> [Data for the task]
★ ★ ★ ★

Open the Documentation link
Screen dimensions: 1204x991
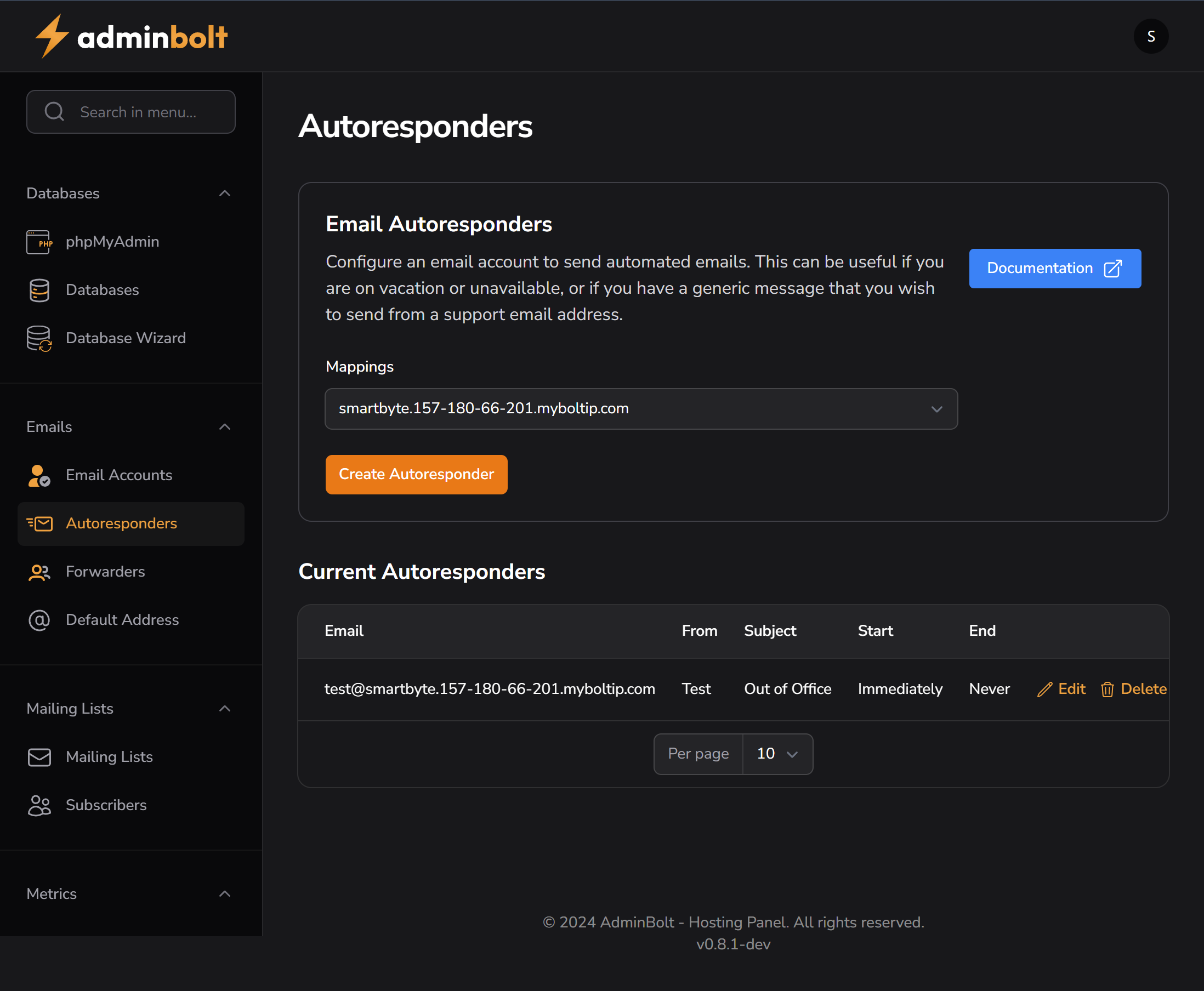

★ ★ ★ ★

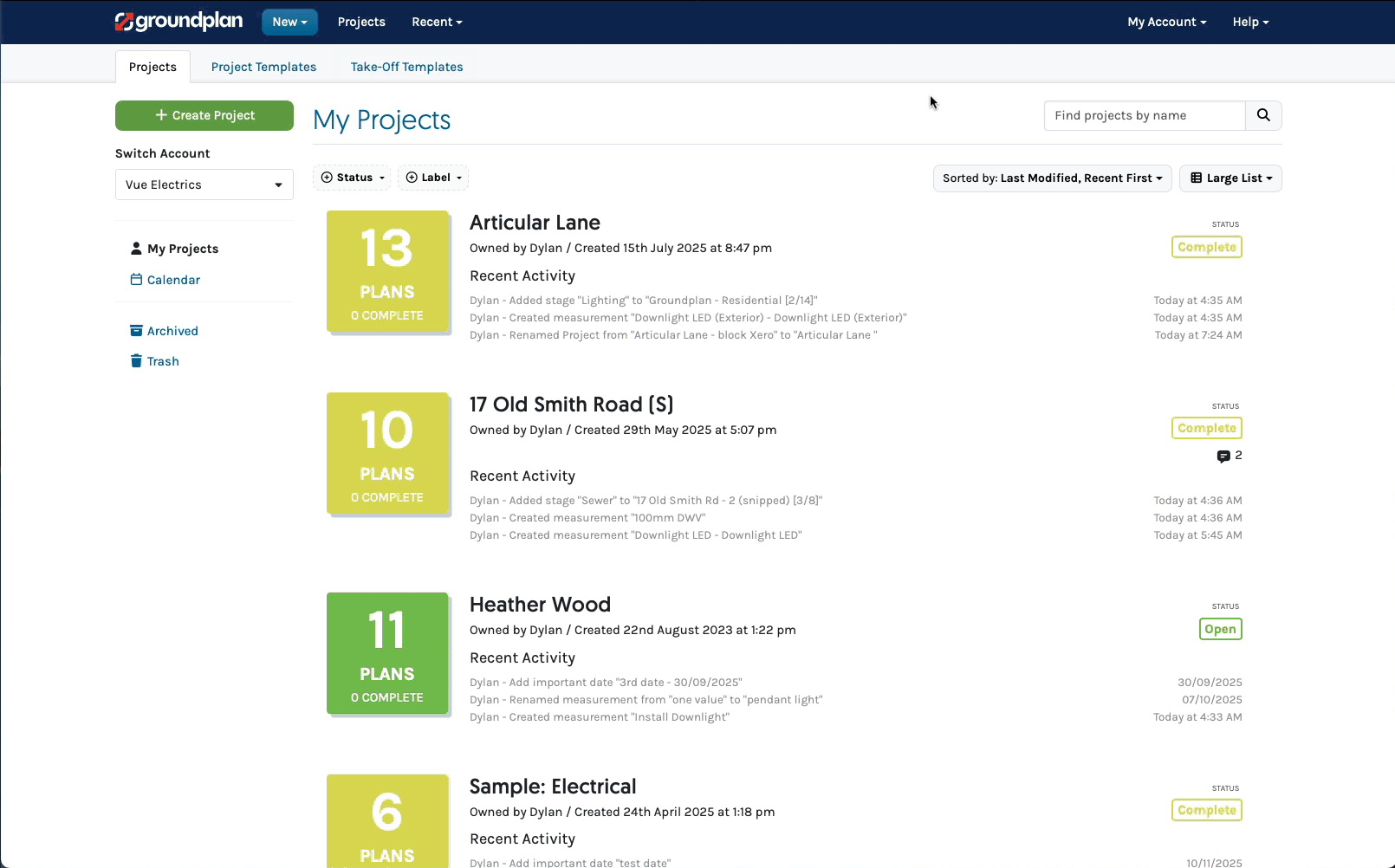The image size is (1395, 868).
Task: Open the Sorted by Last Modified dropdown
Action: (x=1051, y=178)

★ ★ ★ ★

Take the listing above and repeat exactly the lines from the one containing "Open the Documentation link" through the one containing "Screen dimensions: 1204x991", both included.

> [Written response]
Open the Documentation link
Screen dimensions: 1204x991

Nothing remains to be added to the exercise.